◆ Collected data entries ◆
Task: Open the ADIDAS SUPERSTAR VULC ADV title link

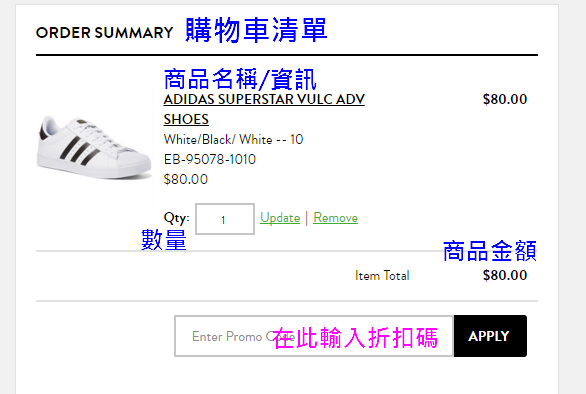Action: tap(264, 99)
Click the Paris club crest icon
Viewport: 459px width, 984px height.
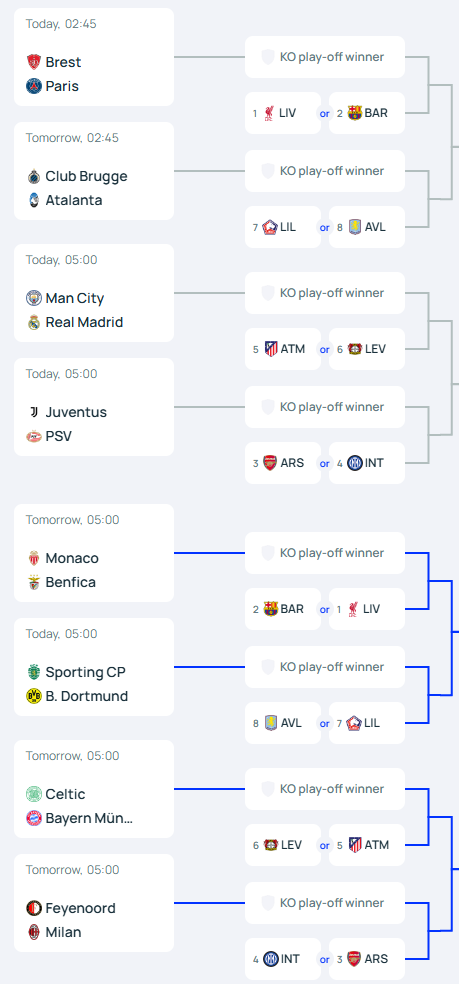click(x=34, y=86)

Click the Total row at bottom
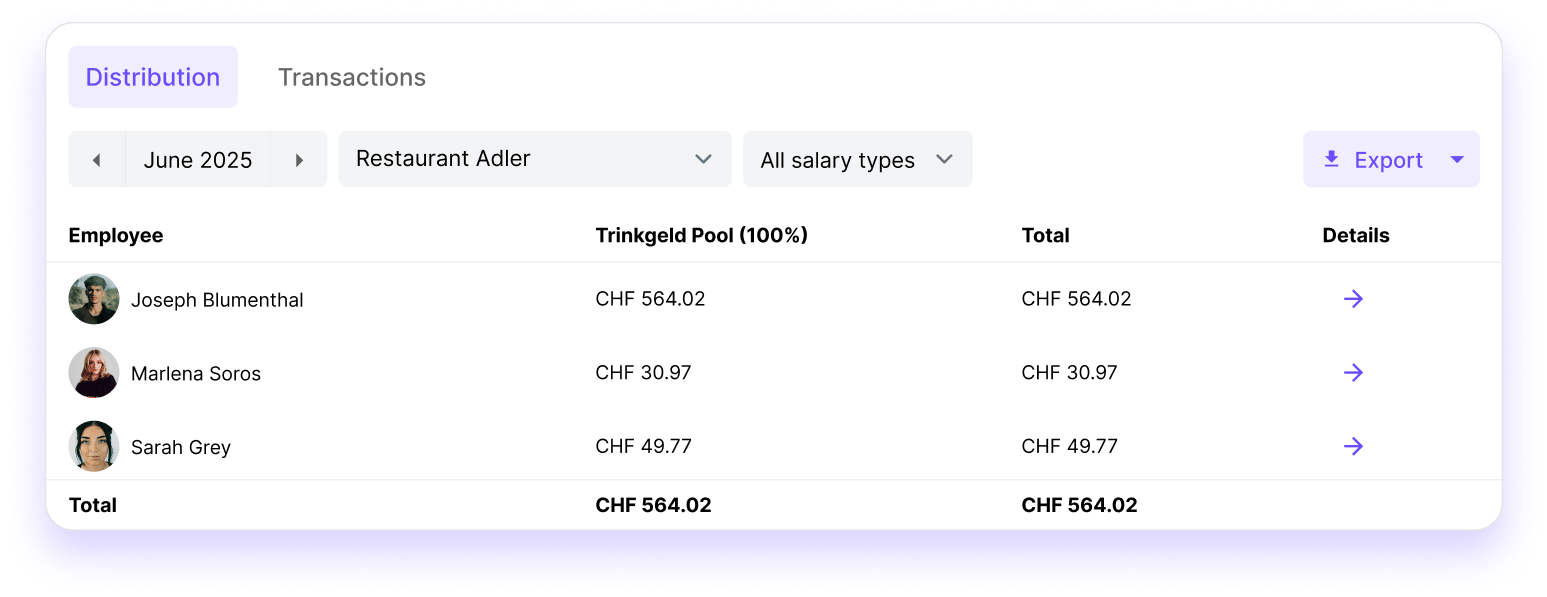tap(93, 505)
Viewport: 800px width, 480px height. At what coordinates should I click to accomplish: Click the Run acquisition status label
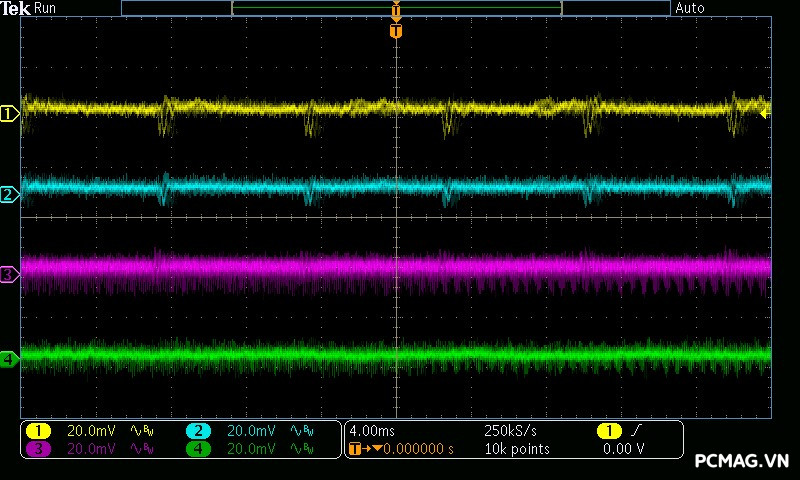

◆ PROBLEM REQUIREMENTS ◆
All records must be output exactly as they are, except for the pictures, which are left out.

◆ OUTPUT FOR THIS TASK ◆
Task: Open the ADIDAS SUPERSTAR VULC ADV title link

Action: tap(264, 99)
Click the Paris club crest icon
Viewport: 459px width, 984px height.
click(x=34, y=86)

Click the Total row at bottom
tap(93, 505)
Viewport: 800px width, 480px height. At what coordinates should I click to accomplish: Click the Run acquisition status label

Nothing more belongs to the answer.